И поняла Авдотья: Настасья-то теперь подневольная, как велят — так и сделает…
Настасья же была очень благодарна Акулине: совершенно нет хотелось, сидя за столом, вспоминать покойного свекра.
Вот и вышло, что на поминки пришли только братья Гречишниковы да кучер Антип.
Авдотья спросила Мартьяна Петровича — не было ли еще вестей об убийстве мужа и его пропавшем теле.
— Я, как нарочно, вчера ходит к Анисимову, Артемию Кузьмичу, по делу, и спрашивал. Он, Анисимов, и узнавал тогда про Ивана Андреича. Его все в Вологде знают, многие даже из его рук едят, только — тс-с-с! О том не болтай. Потому он и узнал о твоем муже да мне рассказал. Душа-человек, богат — денег куры не клюют, а добр, услужлив, со всеми весел, дурного слова никому не скажет. Настасья при его жене — как в раю. И он просил передать тебе рубль…
Как полагается по правилам вежества, рубль был завернут в бумажку.
— И еще велел сказать — можно недорого купить двор в Заречье. Коли присмотришь, приходи к нему, он своего человека с тобой пошлет посмотреть двор и составить купчую, и верных послухов даст — к купчей руку приложить.

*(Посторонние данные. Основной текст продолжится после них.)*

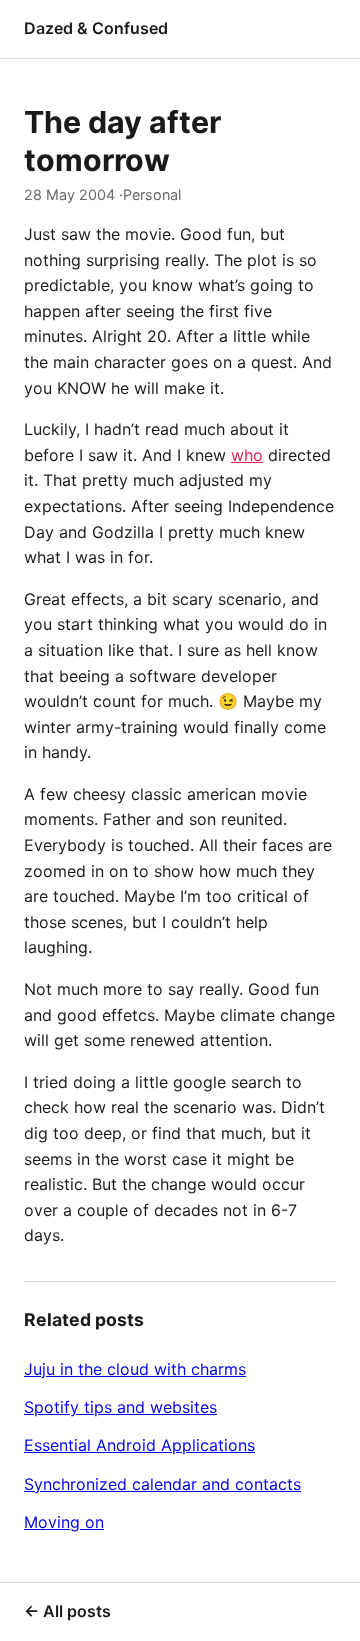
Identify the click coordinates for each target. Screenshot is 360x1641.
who (247, 455)
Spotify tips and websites (120, 1407)
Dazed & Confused (96, 28)
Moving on (64, 1522)
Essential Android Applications (139, 1445)
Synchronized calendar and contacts (162, 1484)
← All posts (67, 1611)
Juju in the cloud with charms (135, 1369)
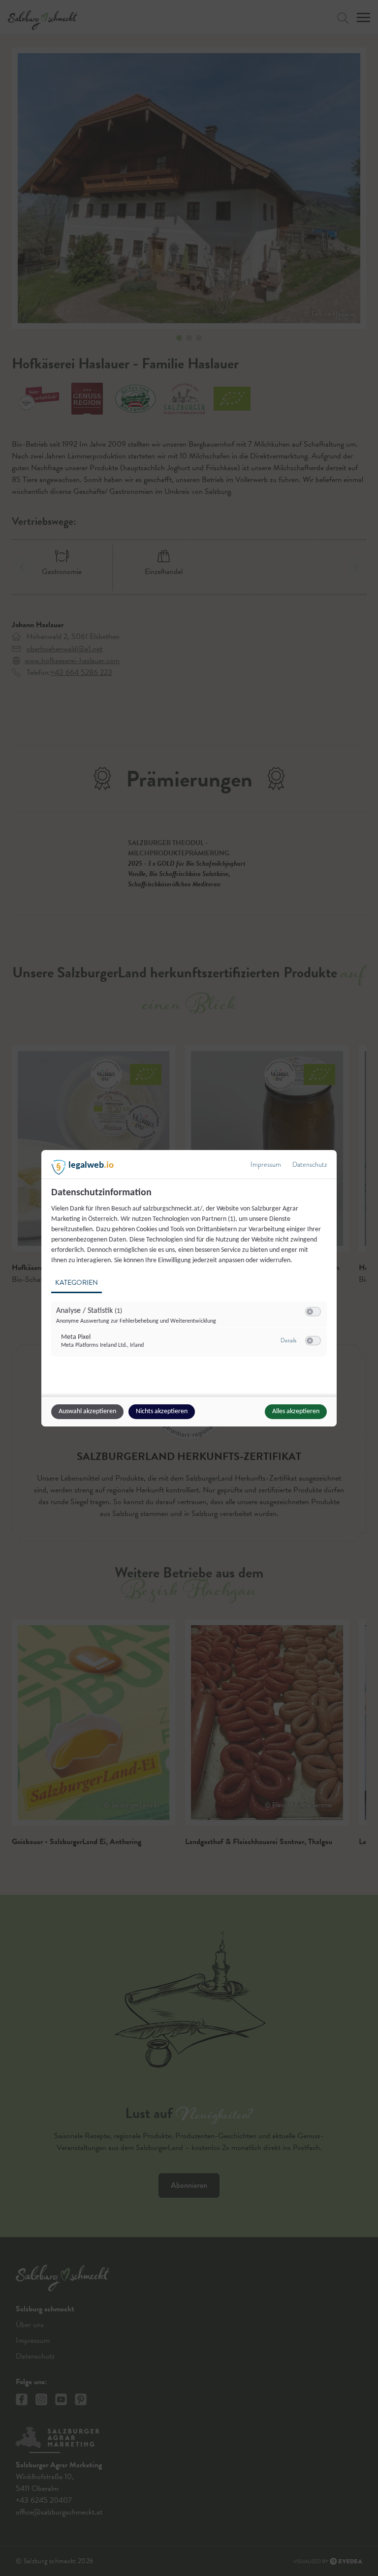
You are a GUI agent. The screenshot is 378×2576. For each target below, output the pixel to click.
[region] (190, 1277)
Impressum (266, 1164)
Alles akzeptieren (295, 1411)
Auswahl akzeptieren (87, 1411)
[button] (310, 1311)
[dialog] (189, 1288)
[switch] (313, 1312)
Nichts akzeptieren (162, 1411)
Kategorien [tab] (76, 1282)
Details (288, 1340)
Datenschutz (309, 1164)
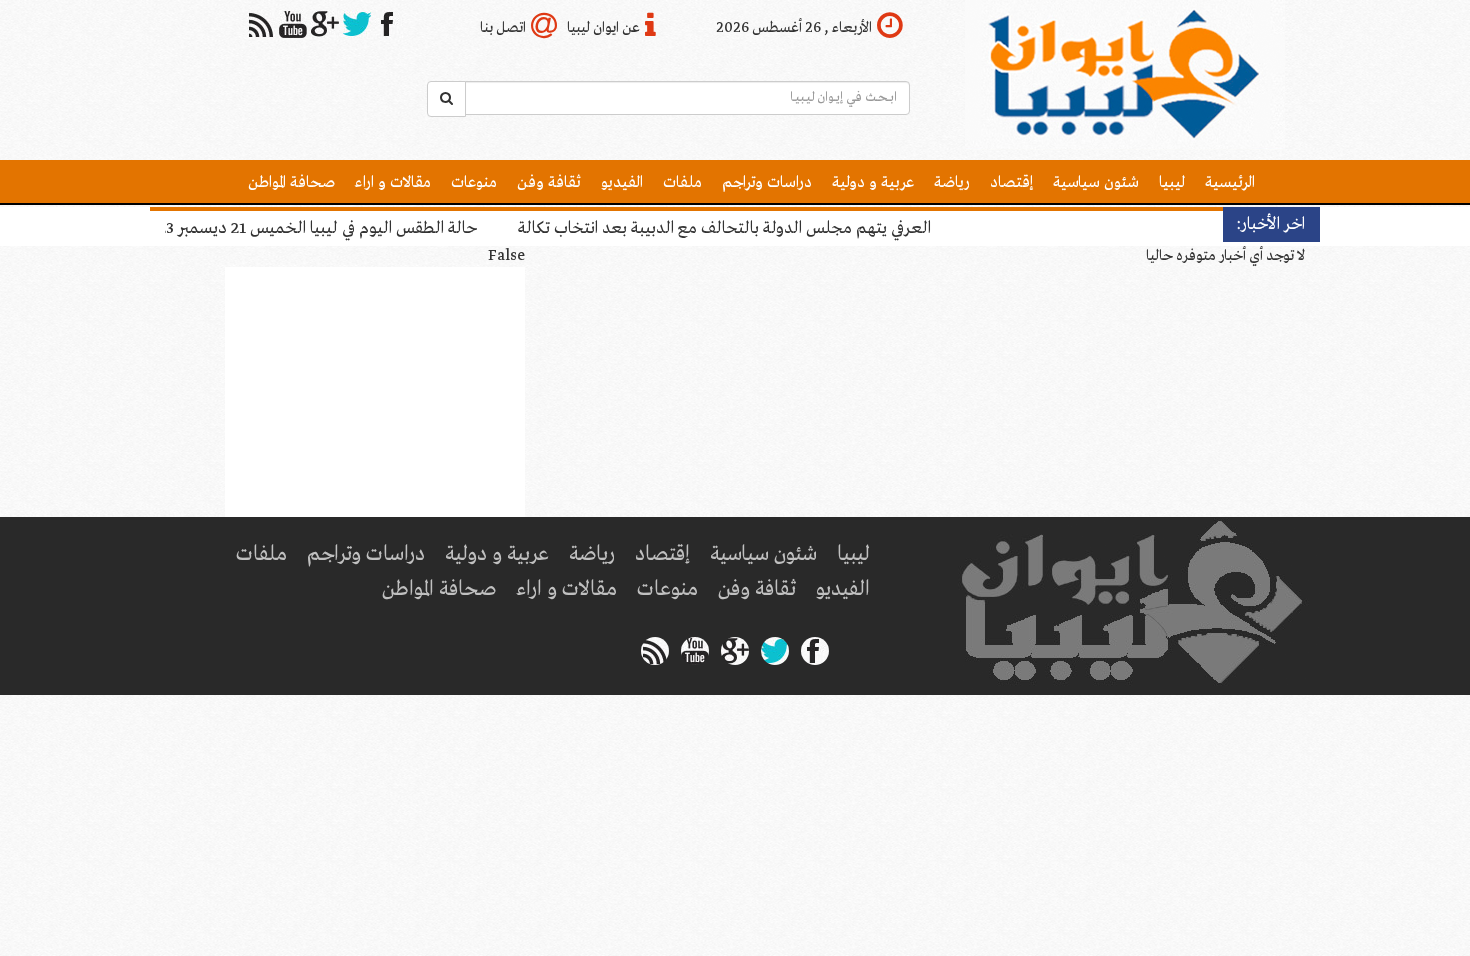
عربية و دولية (873, 183)
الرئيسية (1230, 183)
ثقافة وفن (549, 183)
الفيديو (622, 183)
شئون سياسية (1096, 183)
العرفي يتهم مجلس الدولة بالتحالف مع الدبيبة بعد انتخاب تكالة (645, 228)
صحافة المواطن (291, 183)
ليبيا (1172, 183)
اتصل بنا (503, 28)
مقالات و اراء (393, 183)
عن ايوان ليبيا (603, 28)
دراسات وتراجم (767, 183)
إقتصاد (1011, 183)
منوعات (474, 183)
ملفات (682, 183)
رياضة (952, 183)
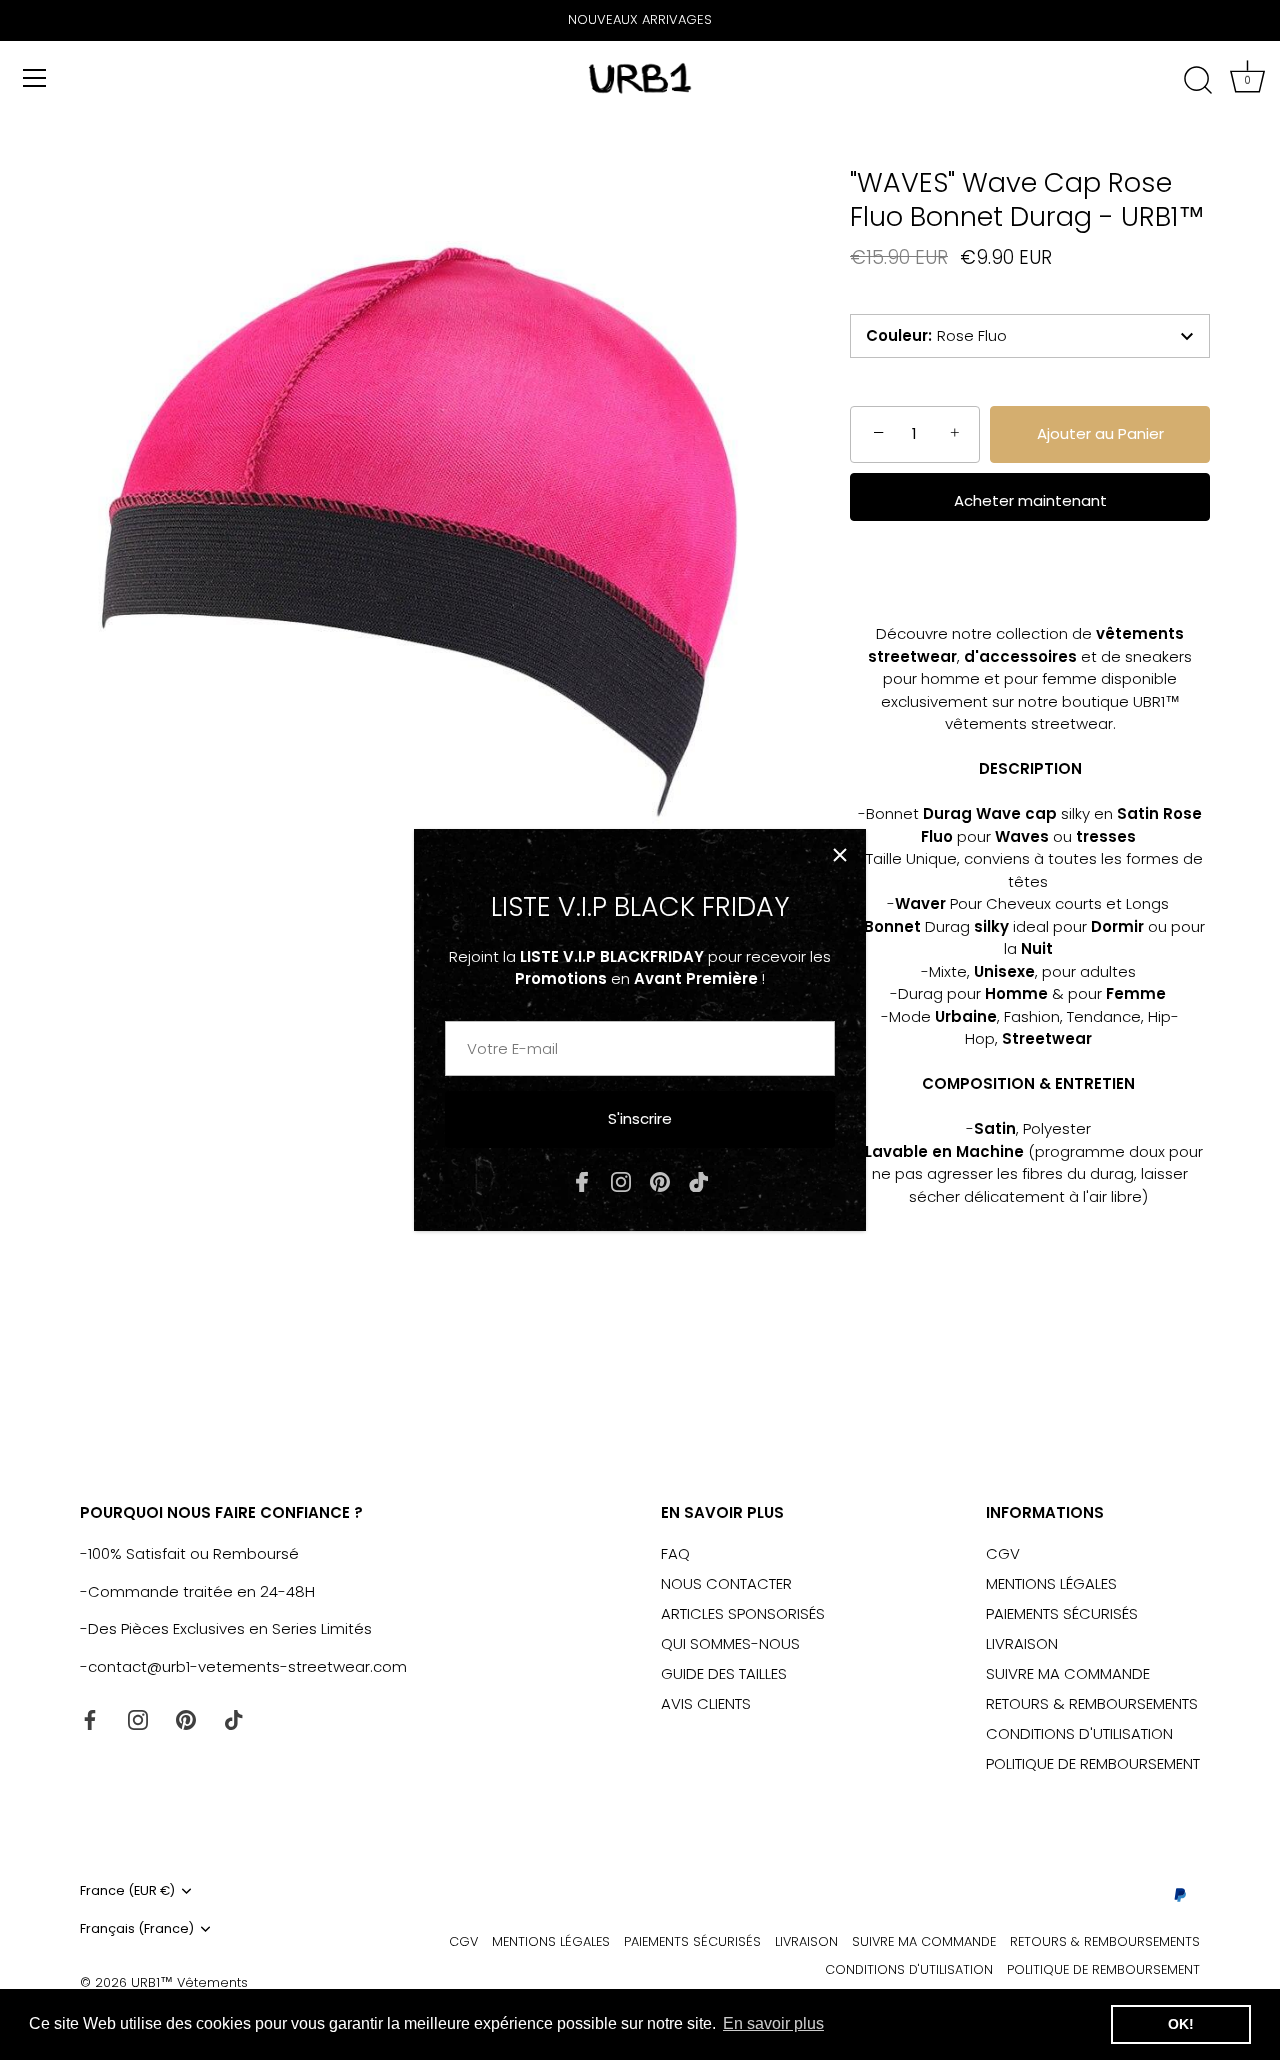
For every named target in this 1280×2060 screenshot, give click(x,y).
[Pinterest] (660, 1180)
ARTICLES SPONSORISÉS (743, 1613)
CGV (1003, 1553)
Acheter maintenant (1030, 500)
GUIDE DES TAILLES (724, 1673)
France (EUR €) (127, 1891)
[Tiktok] (699, 1180)
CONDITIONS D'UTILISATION (1079, 1733)
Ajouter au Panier (1100, 433)
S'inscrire (640, 1118)
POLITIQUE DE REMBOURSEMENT (1093, 1763)
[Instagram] (621, 1180)
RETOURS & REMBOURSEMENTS (1092, 1703)
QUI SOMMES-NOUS (730, 1643)
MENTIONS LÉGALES (1051, 1583)
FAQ (675, 1553)
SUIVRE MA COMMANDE (1068, 1673)
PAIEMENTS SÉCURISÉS (1062, 1613)
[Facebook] (582, 1180)
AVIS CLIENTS (706, 1703)
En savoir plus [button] (773, 2023)
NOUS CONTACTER (726, 1583)
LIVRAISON (1022, 1643)
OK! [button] (1181, 2024)
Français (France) (137, 1929)
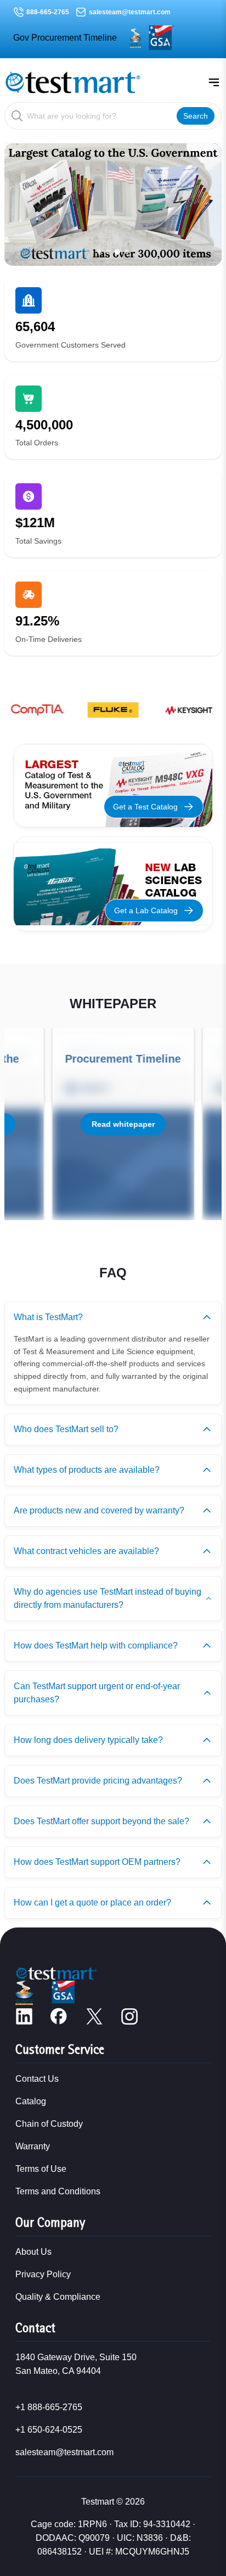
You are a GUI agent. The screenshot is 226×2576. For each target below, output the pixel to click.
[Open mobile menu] (214, 82)
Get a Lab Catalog (146, 910)
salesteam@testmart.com (130, 12)
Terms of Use (40, 2168)
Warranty (32, 2146)
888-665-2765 (47, 12)
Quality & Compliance (57, 2296)
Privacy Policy (43, 2274)
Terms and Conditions (57, 2191)
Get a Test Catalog (145, 806)
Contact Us (37, 2078)
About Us (33, 2251)
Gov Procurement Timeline (65, 37)
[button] (99, 252)
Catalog (30, 2101)
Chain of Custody (49, 2123)
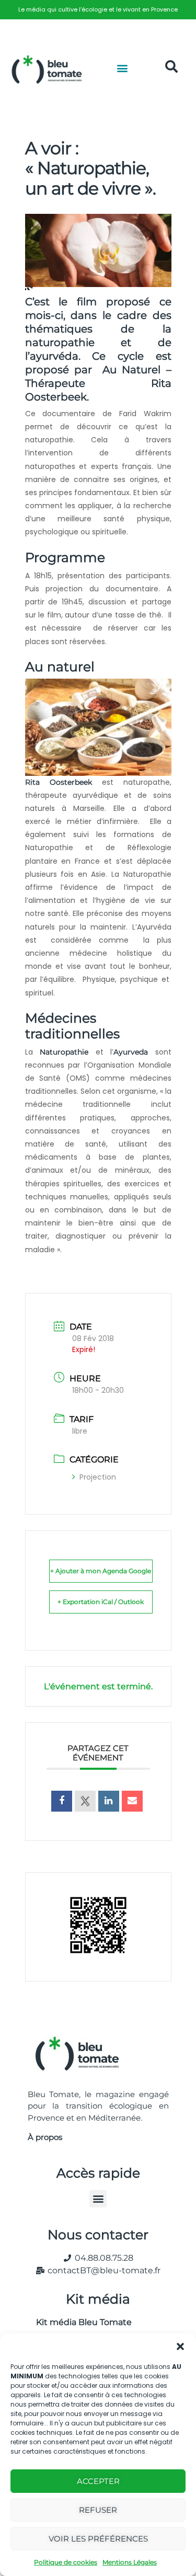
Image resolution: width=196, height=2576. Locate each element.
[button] (180, 2346)
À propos (45, 2137)
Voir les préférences (98, 2539)
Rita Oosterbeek (58, 782)
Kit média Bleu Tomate (80, 2322)
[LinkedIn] (108, 1801)
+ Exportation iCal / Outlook (100, 1602)
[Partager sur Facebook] (61, 1801)
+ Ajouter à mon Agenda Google (100, 1571)
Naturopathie (64, 1052)
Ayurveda (130, 1052)
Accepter (98, 2481)
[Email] (132, 1801)
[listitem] (98, 9)
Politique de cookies (65, 2562)
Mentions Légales (129, 2562)
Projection (97, 1477)
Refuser (98, 2510)
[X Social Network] (85, 1801)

Будешь жить, заведешь хозяйство. Я узнавал — двор даже тут неподалеку, в Кобылиной улице, и избу со всем нутром, и с амбаром, и с баней, и с огородом небольшим можно даже за десять рублей купить. В Заречье, значит, дешевле.
— Благодарствую, — ответила Авдотья. — Ты нас, Мартьян Петрович, не забывай.
— Уж не забуду. А ты к моей благоверной приходи. У нас радость — Татьянку замуж выдаем. Уж не чаяли дождаться жениха. Бабы наши заголосили: ах, ах, приданого нет! Поможешь сшить приданое — заплатим, как полагается, и дочек приводи. Шить-то ведь они обучены.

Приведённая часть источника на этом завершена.